• [Exercise description] Reproduce in full the part of the entries that opens with the line containing "HAEMUS is UNESCO" and closes with the last entry, both ends included, and give only those lines. Scale every answer coordinate by 1.85, rounding to whole numbers with halves rounded up.

• [Data provided]

....

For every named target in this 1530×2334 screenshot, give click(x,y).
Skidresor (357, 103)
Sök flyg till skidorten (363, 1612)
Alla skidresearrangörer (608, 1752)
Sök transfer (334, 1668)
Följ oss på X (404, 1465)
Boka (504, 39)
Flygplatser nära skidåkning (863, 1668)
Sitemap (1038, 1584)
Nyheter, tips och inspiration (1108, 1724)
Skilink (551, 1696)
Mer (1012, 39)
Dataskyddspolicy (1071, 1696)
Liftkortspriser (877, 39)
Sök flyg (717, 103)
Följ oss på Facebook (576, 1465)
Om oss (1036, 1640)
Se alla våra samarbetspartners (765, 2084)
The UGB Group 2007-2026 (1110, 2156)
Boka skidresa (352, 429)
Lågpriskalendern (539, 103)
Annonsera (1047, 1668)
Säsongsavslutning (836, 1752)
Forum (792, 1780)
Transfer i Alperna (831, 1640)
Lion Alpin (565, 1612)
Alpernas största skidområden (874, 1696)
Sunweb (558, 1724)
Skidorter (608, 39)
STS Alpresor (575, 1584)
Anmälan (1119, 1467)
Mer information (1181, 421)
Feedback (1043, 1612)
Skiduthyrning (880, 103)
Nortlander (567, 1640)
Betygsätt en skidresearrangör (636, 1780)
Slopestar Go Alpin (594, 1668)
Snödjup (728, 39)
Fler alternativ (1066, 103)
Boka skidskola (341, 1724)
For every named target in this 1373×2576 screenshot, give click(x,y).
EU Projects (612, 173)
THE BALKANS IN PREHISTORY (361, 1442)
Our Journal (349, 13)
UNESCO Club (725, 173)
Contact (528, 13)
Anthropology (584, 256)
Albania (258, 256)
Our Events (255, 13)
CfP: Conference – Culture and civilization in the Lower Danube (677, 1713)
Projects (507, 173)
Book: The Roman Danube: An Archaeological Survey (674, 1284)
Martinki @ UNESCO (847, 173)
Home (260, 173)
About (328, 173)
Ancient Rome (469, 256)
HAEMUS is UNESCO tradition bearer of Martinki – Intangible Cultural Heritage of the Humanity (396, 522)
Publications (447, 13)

....

• [Answer to this exercise]
HAEMUS is UNESCO tradition bearer of Martinki – Intangible Cultural Heritage of the Humanity (733, 966)
Publications (827, 24)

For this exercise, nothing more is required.